Quynces or Wardones in paast
Two Fifteenth-Century
Cookery-Books, T. Austin (ed.)
Take and make
rounde coffyns of paast; and take rawe quynces, and pare hem wit a knyfe, and
take oute clene the core; And take Sugur ynog, and a litull pouder ginger and
stoppe the hole full. And then couche ij. or iij. quynces or wardons in a
Coffyn, and keuer hem, And lete hem bake; or elles take clarefied hony in-stede
of sugur, if thou maist none sugur; And if thou takest hony put thereto a
litull pouder peper, and ginger, and put hit in the same maner in the quynces
or wardons, and late hem bake ynog.
Pastizi de Pome Codogne
The
Neapolitan Recipe Collection, Terence Scully
Aparaghia la pasta
como he dito de li altri pastelli; poi habi pome codogne bene mondate he nette
he cacia fora quello duro de mezo, he che lo buso dove haverai cazato fora el
duro non passi da banda in banda; et in quello busso ponerai de bona medula de
bove cum zucaro he canella assai; et li diti pomi aconzaralli in li ditti pastizi
sopragiongendoli de la ditta medula dentro he de fora; he fa ch'el non sia
tropo salato; poi mettili de sopra una pasta, facendolo cocere secondo l'ordine
de li altri pastelli.
Quince Pie
Prepare the dough as I have said for the other tarts; then get peeled
quince and remove the hard part in their centre, and do not let the hole you
make to remove it go all the way through; into this hole put good beef marrow
with plenty of sugar and cinnamon; and lay the quince in the pies, adding the
marrow to them inside and out; mind that it is not too salty; put another crust
on top, cooking it as with the other tarts.
Dinner
Menu
FIRST SERVICE FROM THE
CREDENZA
Bread with Olive Oil
Baked
Cheese Toasts
Stuffed Eggs with Raisin Sauce
Neapolitan Pizza (marzipan tarts with raisins & nuts)
Salad of Several Greens
Baked Ham, sliced, served with Pears and Olives
Mustard Balls & Green Garlic Sauce
Grape Juice & Hot Cider
SERVICE FROM THE KITCHEN
Squash
Torte
Pork
Tenderloin with Pomegranate Sauce & Applesauce
Chicken in Verjuice with Grape Sauce
Kidney
Beans with Caramelized Onions
SECOND AND LAST SERVICE
FROM THE CREDENZA
Grape
Tarts
Gorgonzola, Provolone, Parmesan, & other Cheeses
Pistachio Nuts
Candied
Peels & Comfits
Dinner
Recipes
Inspired primarily by The
Neapolitan Recipe Collection (Cuoco Napoletano), 15th Century
Italian recipes translated by Terence Scully, with additional recipes by the
related collections in Epulario and Platina.
All dinner redactions Mistress Michaele del Vaga (Shelley Stone
©1993, ©2003) unless otherwise noted.
FIRST SERVICE FROM THE CREDENZA
Platina states: "In serving food there is an order that should
be observed. For the first course it is recommended that one have all those
things that act as a laxative and which are light and not filling, such as a
few apples and pears and other such mild and pleasant things. In addition, one
may serve lettuce and such, either raw or cooked with vinegar and oil; also
eggs, especially soft-cooked, and some other confections which we call sweets,
made from spices and pine kernels and either honey or sweet juice. These are to
be served to the guests first of all."

◆ **Challenge 1**
Summarize the medieval recipe extract in two sentences.
◆ **Challenge 2**
Carry the medieval recipe extract forward from the point where it stops.

◆ **Raw records**
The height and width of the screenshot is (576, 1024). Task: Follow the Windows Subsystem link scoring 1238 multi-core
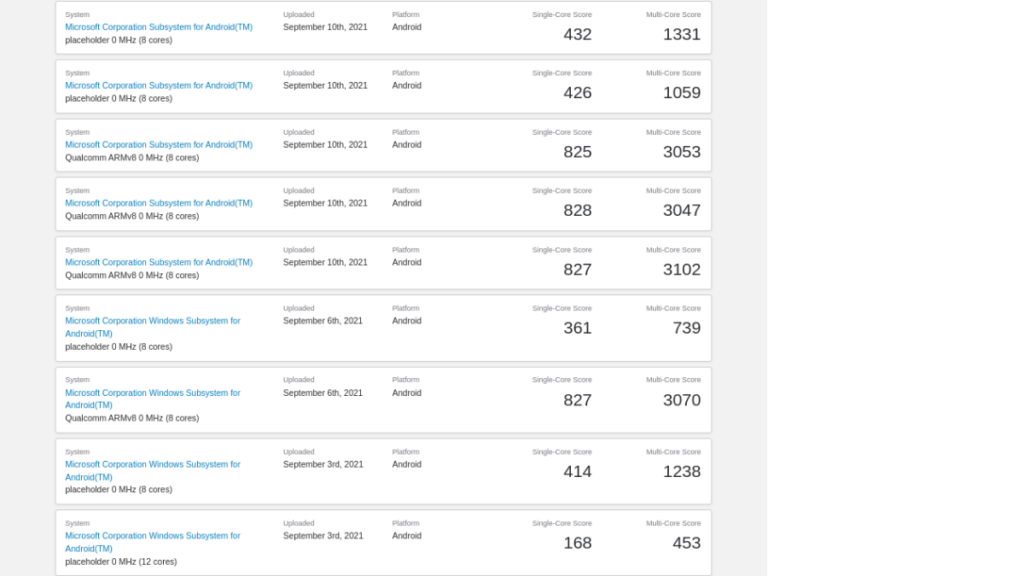point(152,464)
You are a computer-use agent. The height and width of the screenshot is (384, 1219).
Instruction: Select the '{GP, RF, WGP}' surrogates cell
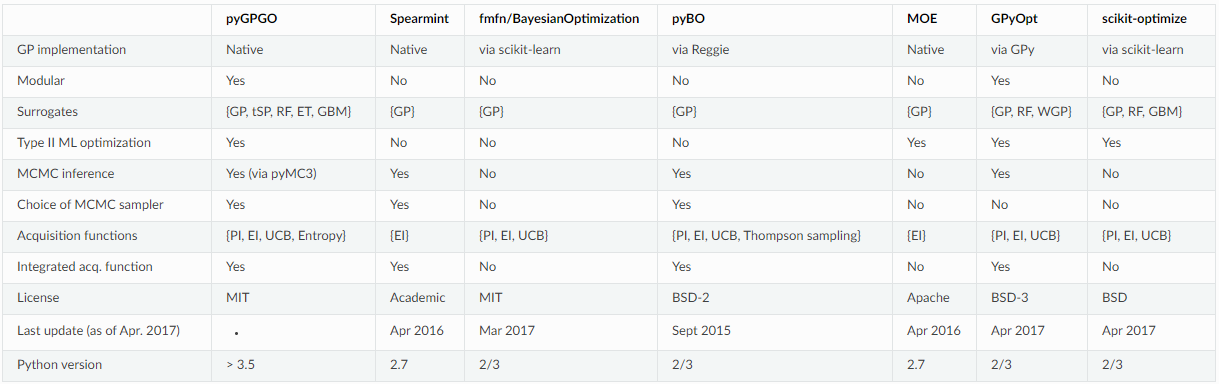click(1031, 112)
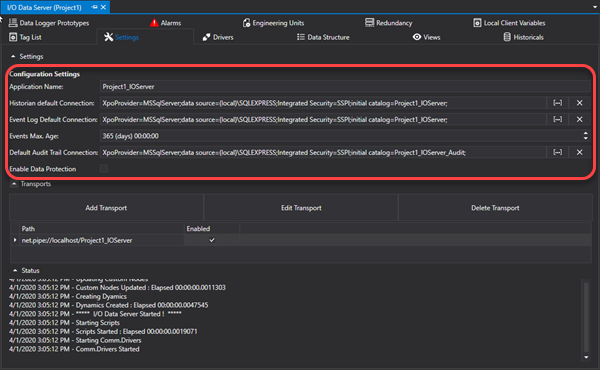Toggle Enabled checkmark for net.pipe transport
This screenshot has width=600, height=370.
tap(212, 240)
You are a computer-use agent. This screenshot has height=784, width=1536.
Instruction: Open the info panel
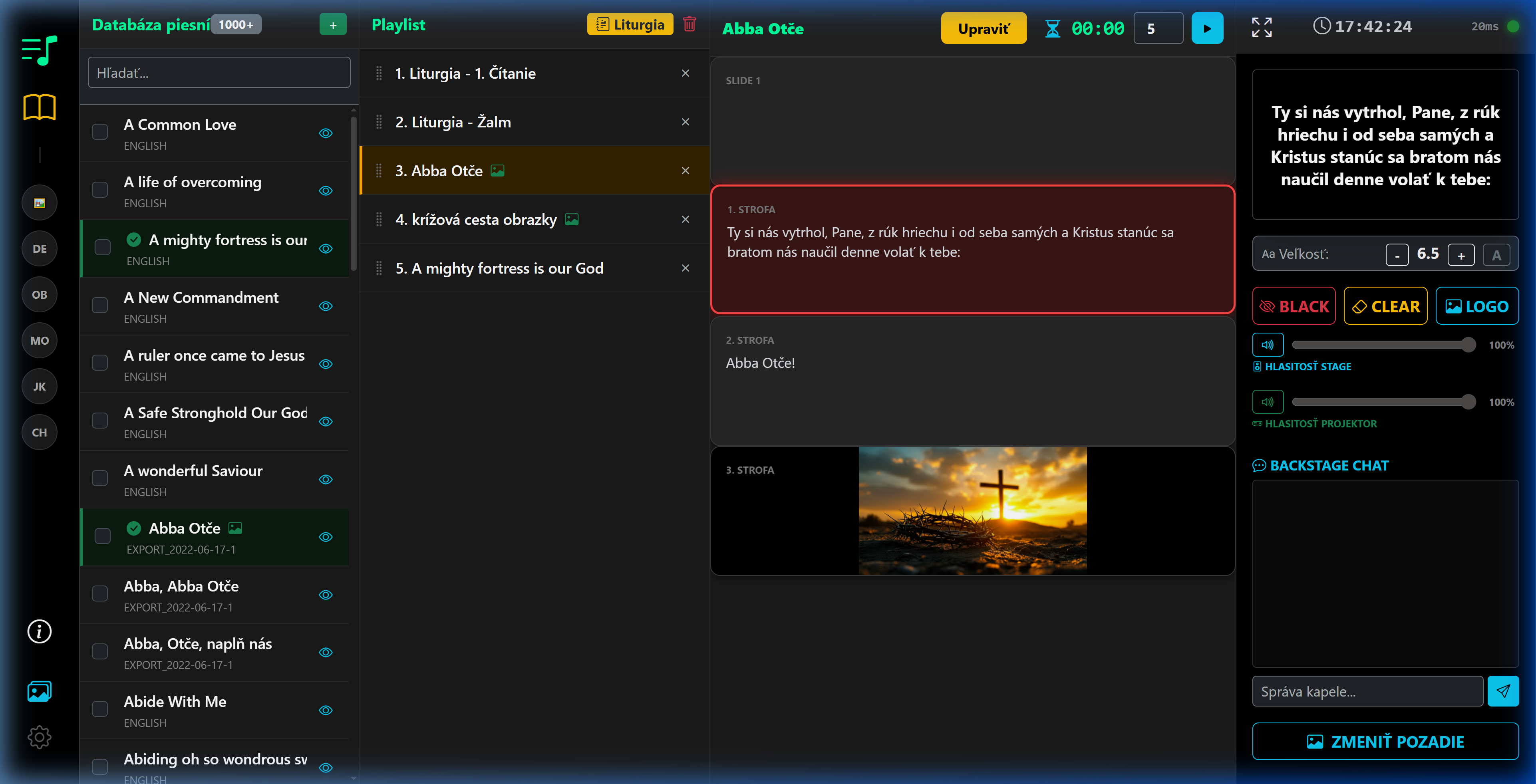point(39,631)
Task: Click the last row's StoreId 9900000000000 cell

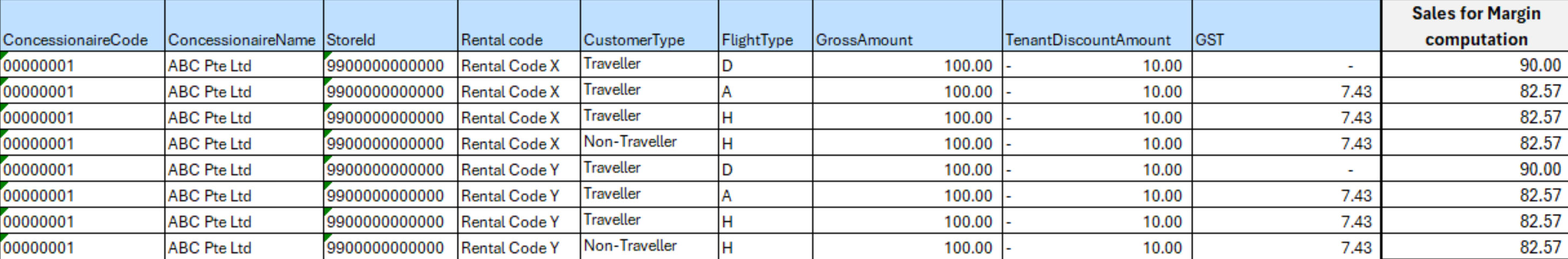Action: click(385, 248)
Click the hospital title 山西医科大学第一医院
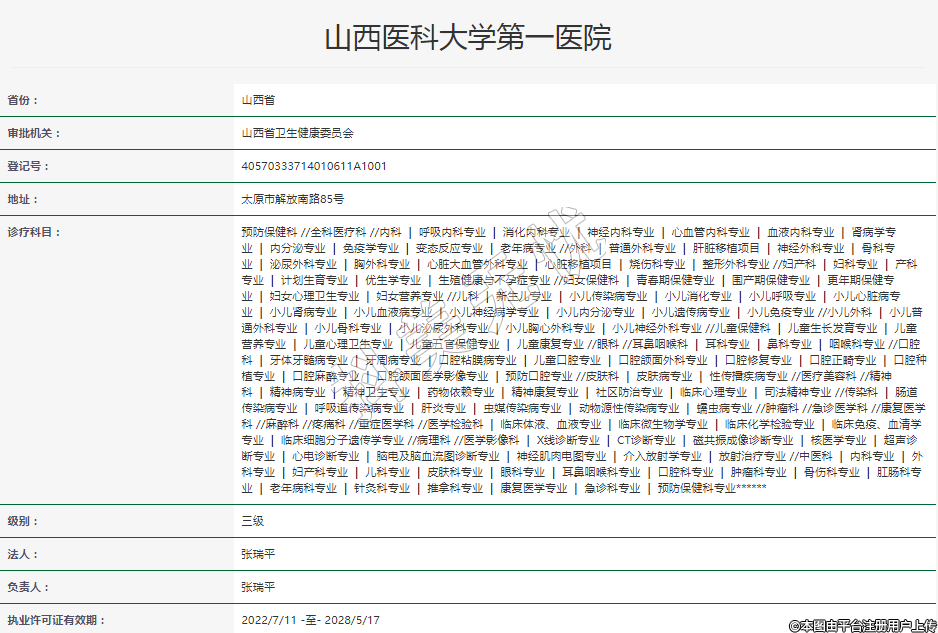 tap(468, 38)
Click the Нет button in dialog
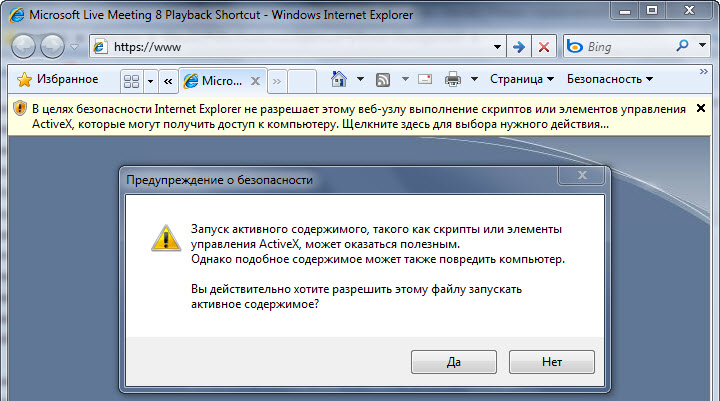The image size is (720, 401). tap(551, 361)
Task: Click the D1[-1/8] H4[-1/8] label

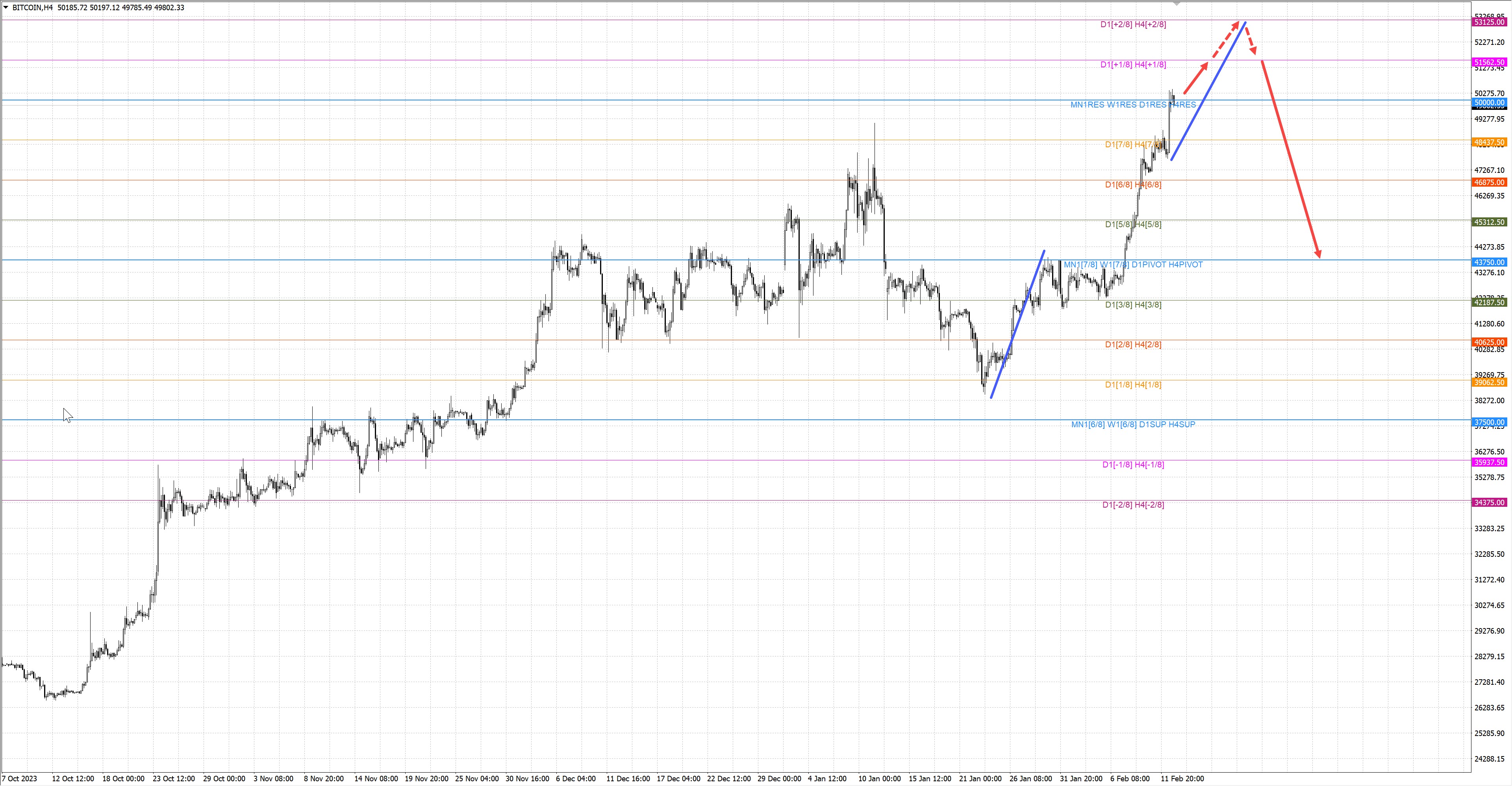Action: point(1133,465)
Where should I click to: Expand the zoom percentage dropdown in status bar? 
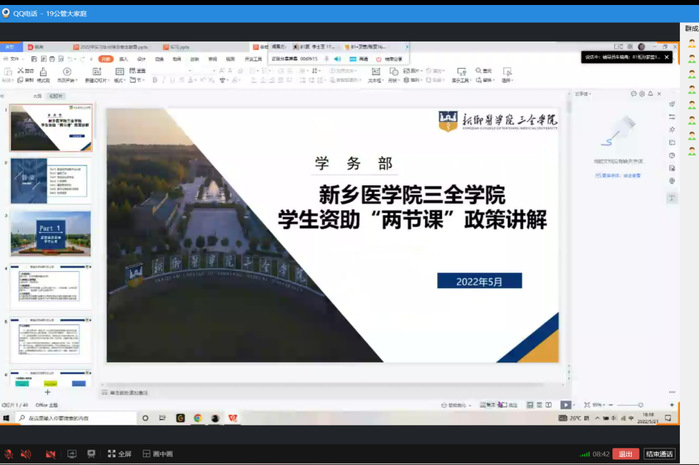point(600,405)
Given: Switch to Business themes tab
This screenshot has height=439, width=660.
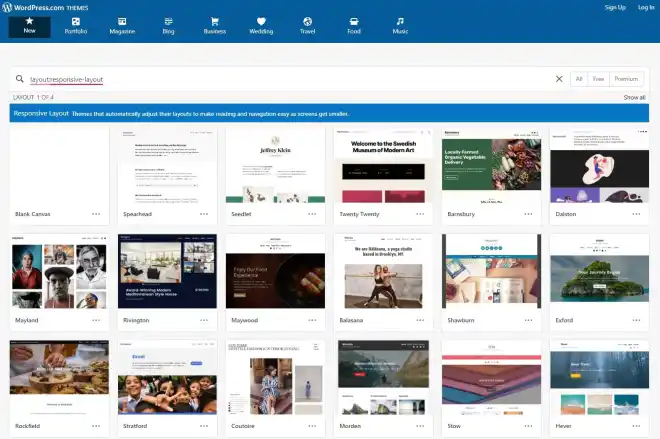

◆ **Answer 1**
The extract gives a fifteenth-century English recipe for quinces or wardens baked in pastry coffins stuffed with sugar and ginger, or with clarified honey, pepper, and ginger. It also gives a Neapolitan quince pie filled with beef marrow, sugar, and cinnamon in Italian and in English, then lists a dinner menu in three services and quotes Platina's advice that the first course should consist of light, mild foods such as apples, pears, lettuce, eggs, and sweets.

◆ **Answer 2**
Ova Piene
Maestro Martino da Como,
Libro de Arte Coquinaria, 15th Century
Boil your fresh eggs in clean water until they are well cooked and
hard. Then shell them and cut them in half so you can take out all the yolks,
being careful not to break the whites; pound some of the yolks with a small
quantity of raisins, a little good vintage cheese and a little fresh cheese as
well. Add parsley, marjoram and mint, all finely chopped, mixing in a little
bit of egg white according to the quantity you wish to make, with sweet or hot
spices according to taste. And after you have mixed all these things together,
you shall color the mixture yellow with saffron and fill the above-mentioned
whites with it, then fry them very slowly in oil. To make a suitable sauce to
go over them, take a few leftover yolks mixed with raisins and pounded well
together, dilute them with a small amount of verjuice and sapa (that is cooked
wine); rub through a sieve, adding a little ginger, a few cloves and a lot of
cinnamon, and boil this sauce for a while. When you wish to send the eggs to
the table, pour the sauce over them.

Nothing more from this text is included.